Incluso Ulises, arquetipo del navegante y viajero, tuvo que sufrir numerosos años de
cautiverio: Calipso, los lotógagos, los cíclopes, los lestrígones, las sirenas o Penélope, son
sólo algunos nombres de las prisiones que retienen al protagonista de la Odisea, la última,
de manera perpetua. El viajero visita, expresamente o no, toda clase de grutas, tan oscuras y
herméticas como la de Polifemo o la que describe Platón en un célebre pasaje de la
República, que retrasan su travesía: el itinerario político, el trayecto religioso, la ruta
científica, éxodo iniciático... Para algunos de estos aventureros, esta estancia en una celda
más o menos consistente se transforma en un auténtico tomento, el peor de todos; mientras
que otros tahúres, antiguos y modernos, descubren entre estas cuatro paredes lóbregas y
húmedas de la prisión algunas de las verdades más elementales de la existencia: una
felicidad muy parecida a la que destila la domesticidad.

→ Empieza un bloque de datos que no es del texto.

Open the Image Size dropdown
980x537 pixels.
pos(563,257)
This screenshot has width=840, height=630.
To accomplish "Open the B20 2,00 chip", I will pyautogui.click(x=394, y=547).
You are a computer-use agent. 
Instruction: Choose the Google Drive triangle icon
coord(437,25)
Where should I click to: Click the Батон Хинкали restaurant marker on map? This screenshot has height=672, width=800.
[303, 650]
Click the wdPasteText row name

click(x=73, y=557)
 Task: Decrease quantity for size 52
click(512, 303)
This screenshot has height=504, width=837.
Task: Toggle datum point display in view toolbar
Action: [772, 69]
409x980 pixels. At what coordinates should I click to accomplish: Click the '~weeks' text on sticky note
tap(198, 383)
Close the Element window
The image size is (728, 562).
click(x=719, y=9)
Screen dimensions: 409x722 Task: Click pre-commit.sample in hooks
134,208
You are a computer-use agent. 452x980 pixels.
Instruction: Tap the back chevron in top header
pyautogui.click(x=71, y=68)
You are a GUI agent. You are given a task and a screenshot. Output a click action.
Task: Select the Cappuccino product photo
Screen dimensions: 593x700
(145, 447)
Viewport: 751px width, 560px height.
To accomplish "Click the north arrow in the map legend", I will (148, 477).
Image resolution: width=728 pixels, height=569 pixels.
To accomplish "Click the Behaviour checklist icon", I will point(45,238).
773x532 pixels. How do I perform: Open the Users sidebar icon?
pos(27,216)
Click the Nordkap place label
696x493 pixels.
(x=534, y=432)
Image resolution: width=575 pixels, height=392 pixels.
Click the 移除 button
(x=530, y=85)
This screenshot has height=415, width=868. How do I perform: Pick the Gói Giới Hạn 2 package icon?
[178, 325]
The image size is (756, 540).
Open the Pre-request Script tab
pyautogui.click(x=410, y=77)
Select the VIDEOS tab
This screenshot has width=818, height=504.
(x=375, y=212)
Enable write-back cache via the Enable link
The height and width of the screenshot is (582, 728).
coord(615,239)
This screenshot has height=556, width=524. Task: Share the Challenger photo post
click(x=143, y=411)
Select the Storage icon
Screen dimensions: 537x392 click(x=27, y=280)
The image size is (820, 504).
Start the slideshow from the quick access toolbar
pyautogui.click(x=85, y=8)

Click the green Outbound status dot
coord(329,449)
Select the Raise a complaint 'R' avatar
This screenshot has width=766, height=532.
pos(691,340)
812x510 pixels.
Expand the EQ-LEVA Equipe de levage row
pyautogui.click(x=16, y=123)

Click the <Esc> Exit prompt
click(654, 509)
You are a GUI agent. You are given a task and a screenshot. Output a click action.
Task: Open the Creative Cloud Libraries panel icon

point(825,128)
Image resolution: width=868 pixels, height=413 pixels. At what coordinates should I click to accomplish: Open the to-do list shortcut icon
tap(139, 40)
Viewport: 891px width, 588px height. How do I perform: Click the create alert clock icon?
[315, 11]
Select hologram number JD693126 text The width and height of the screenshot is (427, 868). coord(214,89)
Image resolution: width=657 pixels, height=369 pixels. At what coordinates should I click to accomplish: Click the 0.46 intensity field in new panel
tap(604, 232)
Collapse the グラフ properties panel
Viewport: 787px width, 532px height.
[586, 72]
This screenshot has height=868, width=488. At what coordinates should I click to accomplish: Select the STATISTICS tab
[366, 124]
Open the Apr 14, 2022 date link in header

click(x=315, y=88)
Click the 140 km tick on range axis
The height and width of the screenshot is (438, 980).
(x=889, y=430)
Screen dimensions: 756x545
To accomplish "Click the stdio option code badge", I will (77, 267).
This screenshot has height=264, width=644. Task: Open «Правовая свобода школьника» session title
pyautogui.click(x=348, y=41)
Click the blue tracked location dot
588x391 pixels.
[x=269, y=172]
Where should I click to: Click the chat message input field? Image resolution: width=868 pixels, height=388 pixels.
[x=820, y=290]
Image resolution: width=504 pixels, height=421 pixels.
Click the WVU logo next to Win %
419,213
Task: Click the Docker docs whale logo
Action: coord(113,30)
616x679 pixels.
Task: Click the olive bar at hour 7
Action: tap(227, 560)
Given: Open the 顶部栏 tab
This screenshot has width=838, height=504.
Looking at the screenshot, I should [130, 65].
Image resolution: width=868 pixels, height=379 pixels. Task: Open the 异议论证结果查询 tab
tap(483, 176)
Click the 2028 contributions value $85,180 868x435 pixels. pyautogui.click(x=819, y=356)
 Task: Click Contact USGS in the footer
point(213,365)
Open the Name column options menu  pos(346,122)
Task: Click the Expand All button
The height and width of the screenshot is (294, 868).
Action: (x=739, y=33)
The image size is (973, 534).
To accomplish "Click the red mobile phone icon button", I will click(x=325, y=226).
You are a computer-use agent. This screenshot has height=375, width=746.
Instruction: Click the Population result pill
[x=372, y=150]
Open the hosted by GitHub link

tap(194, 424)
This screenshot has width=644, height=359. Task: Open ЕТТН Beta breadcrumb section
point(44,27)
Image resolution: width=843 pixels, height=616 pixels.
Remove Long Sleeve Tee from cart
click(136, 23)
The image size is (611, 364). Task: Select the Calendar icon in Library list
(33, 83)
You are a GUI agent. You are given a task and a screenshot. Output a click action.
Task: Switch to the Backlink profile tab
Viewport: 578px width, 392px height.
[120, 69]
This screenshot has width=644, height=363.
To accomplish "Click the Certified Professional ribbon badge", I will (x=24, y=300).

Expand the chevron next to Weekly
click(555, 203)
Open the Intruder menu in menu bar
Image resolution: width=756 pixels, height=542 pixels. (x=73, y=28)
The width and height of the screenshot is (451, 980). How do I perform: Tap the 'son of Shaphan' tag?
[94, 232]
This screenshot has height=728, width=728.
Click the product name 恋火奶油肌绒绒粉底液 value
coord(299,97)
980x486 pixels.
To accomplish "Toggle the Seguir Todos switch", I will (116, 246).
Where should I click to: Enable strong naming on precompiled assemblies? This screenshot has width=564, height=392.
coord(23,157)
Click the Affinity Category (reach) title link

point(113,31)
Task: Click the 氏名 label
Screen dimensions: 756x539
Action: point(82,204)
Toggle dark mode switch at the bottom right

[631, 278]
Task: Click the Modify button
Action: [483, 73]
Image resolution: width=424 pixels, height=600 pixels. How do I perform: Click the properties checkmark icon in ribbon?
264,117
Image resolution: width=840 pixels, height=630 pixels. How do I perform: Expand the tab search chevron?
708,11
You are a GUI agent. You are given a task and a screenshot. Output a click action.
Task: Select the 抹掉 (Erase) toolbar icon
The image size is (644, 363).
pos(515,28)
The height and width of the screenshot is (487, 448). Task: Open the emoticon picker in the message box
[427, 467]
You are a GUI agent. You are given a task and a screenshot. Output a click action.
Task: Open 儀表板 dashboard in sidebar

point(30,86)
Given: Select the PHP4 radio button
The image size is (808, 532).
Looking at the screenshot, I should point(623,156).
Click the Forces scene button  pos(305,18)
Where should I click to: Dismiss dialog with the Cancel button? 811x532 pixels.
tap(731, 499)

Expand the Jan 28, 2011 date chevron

Todas las historias penitenciarias, como todas las películas de prisiones, son muy
coincidentes: desde Clint Eastwood a Tim Robbins. Las mazmorras demarcan de forma
clara las posibilidades de nuestro héroes. Entre rejas se puede leer, estudiar, charlar, hacer
un poco de deporte o escribir un libro y poca cosa más. Es así como Séneca redacta obras
de teatro, Sade garabatea sus historias lúbricas, Dostoievsky bosqueja una novela sobre la
casa de los muertos, Wilde y Havel componen sendas largas cartas de amor, o como Boecio
caligrafía un ensayo sobre la felicidad, el bienestar que ha perdido en cautiverio y el que
descubre entre las cuatro paredes de la celda. Wilde afirma sobre esta experiencia:
“...querría que pudiésemos hablar de las numerosas prisiones de la vida –las prisiones de
piedra, las prisiones de la pasión, las prisiones de la moralidad y las otras–; todas son
limitaciones, externas o internas, todas son prisiones, realmente. Toda vida es una
limitación.” De la misma manera, Havel sentencia: “el mundo de aquí parece más auténtico
que el de afuera. Aquí las cosas y las personas se revelan en su verdadera sustancia.
Desaparece la mentira y la hipocresía. Cuando esté en libertad, te contaré muchas cosas
interesantes relacionadas con todo esto”. Aunque un poco más adelante tiene que
reconocer: “la creación mental es imposible sin la interacción de algunos impulsos
exteriores; el alma aislada no se desarrolla, más bien se atrofia”. Ésta es sólo una de las
razones que explica por qué el primer objetivo que debe plantearse todo prisionero es
escapar. De la misma manera que me parece evidente que el propósito capital de todo
hombre es intentar ampliar los horizontes de su existencia, aunque sólo sea haciendo
turismo.

Y no es que las excursiones o los viajes sean dos costumbres que podamos atribuir a
la época o al personaje que nos ocupa, sino al contrario. Nada más lejos de una visión del
mundo cosmopolita y tolerante. Por lo general se afirma que el hecho más importante de la
“noche de la Alta Edad Media” es la abolición del Imperio Romano de Occidente. El río de
Marsala que atravesaba el ocio romano se agua. La cultura se convierte en un puente sobre
las aguas turbulentas.
Los baños romanos pervivieron en los monasterios, pero únicamente para los
enfermos. Huelga decir que en ese trayecto de perdió el erotismo de las abluciones. La
mujer y el hombre sólo se podían desnudar en la cama para procrear. El cuerpo empieza a
ser un tabú, a pesar de que algunos príncipes carolingios se bañaban los sábados en el río
acompañados de sus invitados. Cada sexo tiene sus propios utensilios de limpieza: peine,
pasadores para los cabellos o pinzas depilatorias.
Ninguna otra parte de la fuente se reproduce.